Transcribe only the lines from the one containing "You are a computer-use" through the final line of the entries below, exactly, and exclude the pictures.

*** Material for this task Section Begins ***

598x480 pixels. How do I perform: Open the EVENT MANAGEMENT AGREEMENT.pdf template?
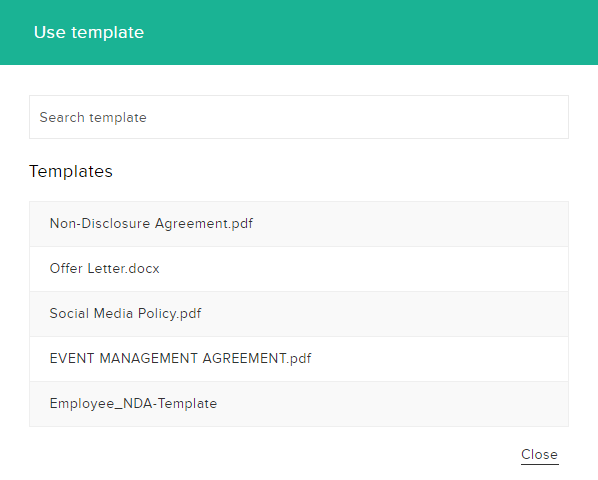(x=299, y=359)
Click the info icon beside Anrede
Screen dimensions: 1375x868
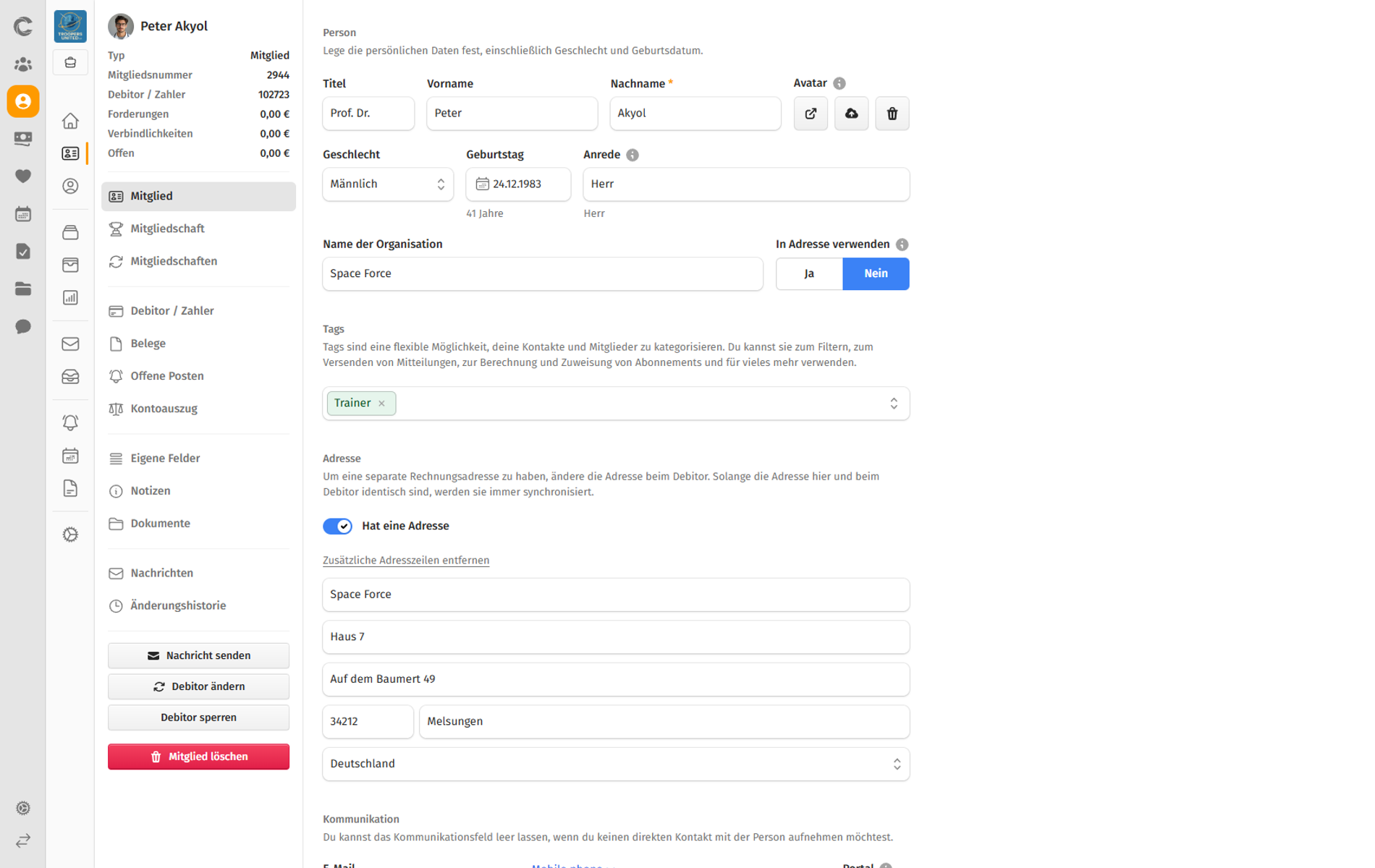pyautogui.click(x=632, y=155)
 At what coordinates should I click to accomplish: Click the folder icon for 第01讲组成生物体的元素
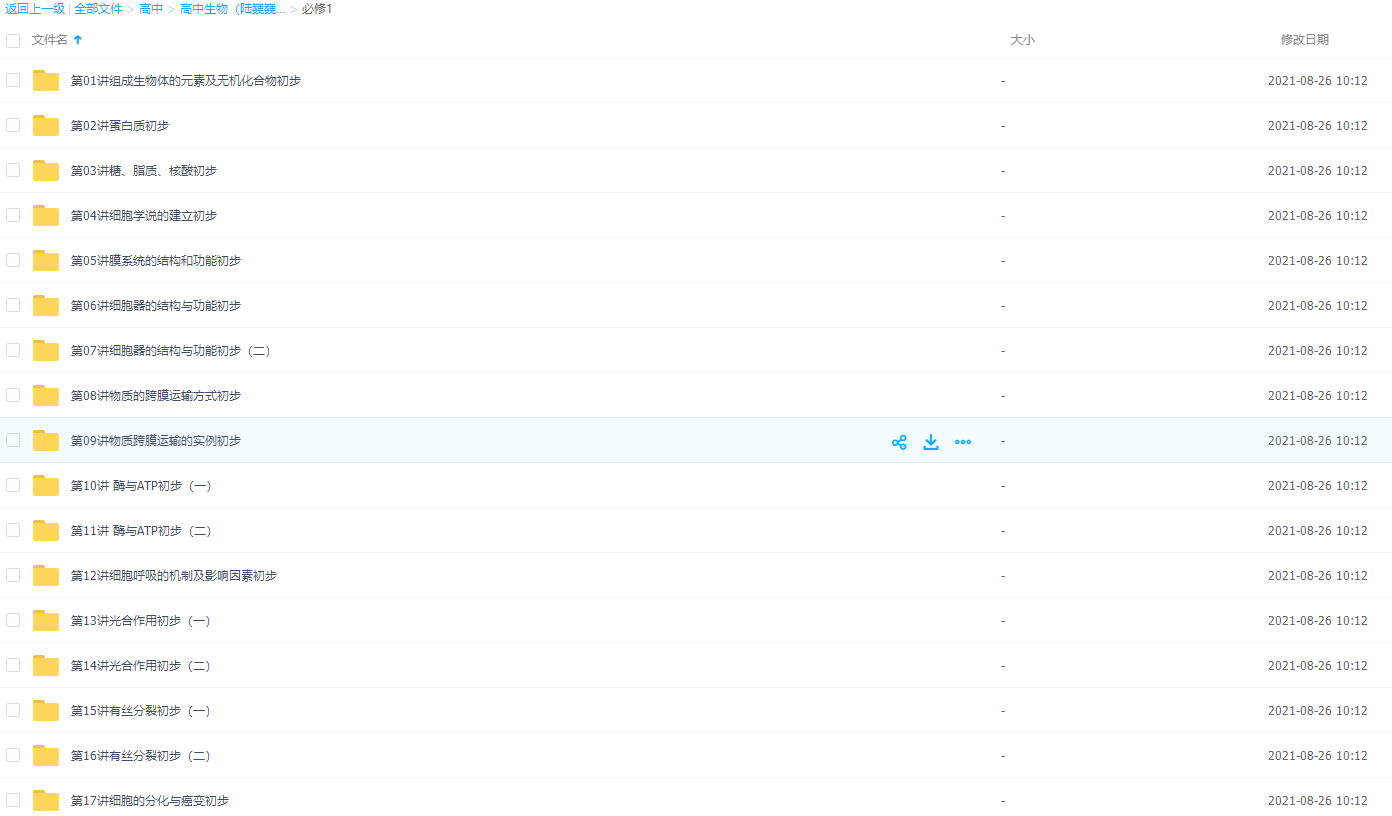point(46,81)
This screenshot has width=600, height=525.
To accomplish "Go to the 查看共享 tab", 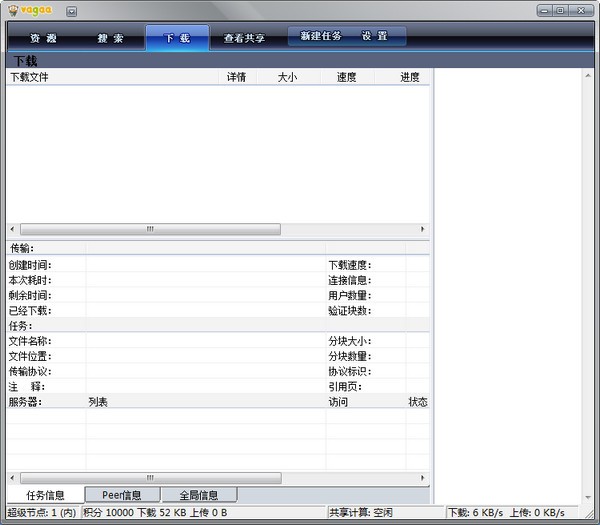I will pyautogui.click(x=244, y=38).

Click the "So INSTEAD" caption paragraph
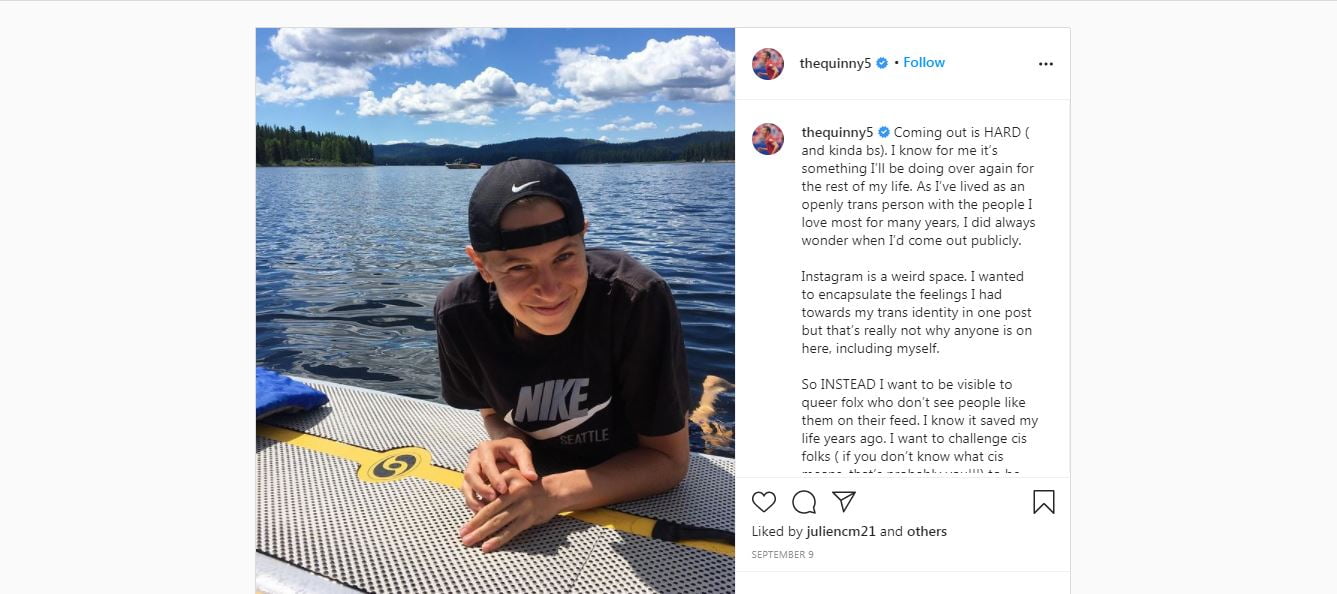pos(919,420)
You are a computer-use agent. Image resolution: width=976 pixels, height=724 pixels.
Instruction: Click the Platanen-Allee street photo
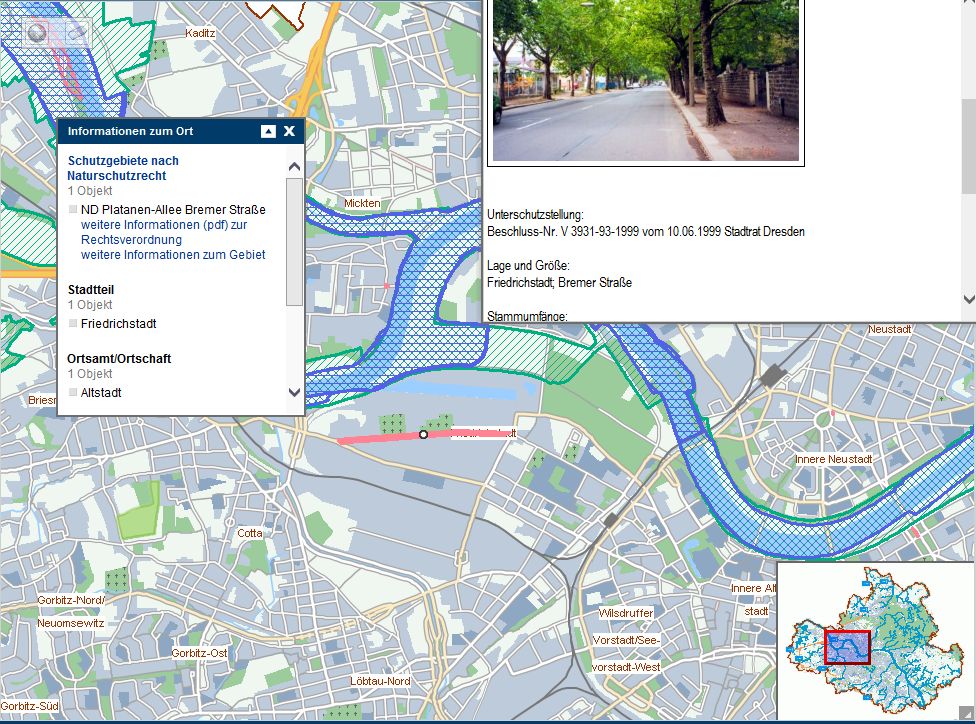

*** Material for this task Section Ends ***

• _Final answer_:
You are a computer-use agent. Image resolution: width=976 pixels, height=724 pixels.
Instruction: Click the Platanen-Allee street photo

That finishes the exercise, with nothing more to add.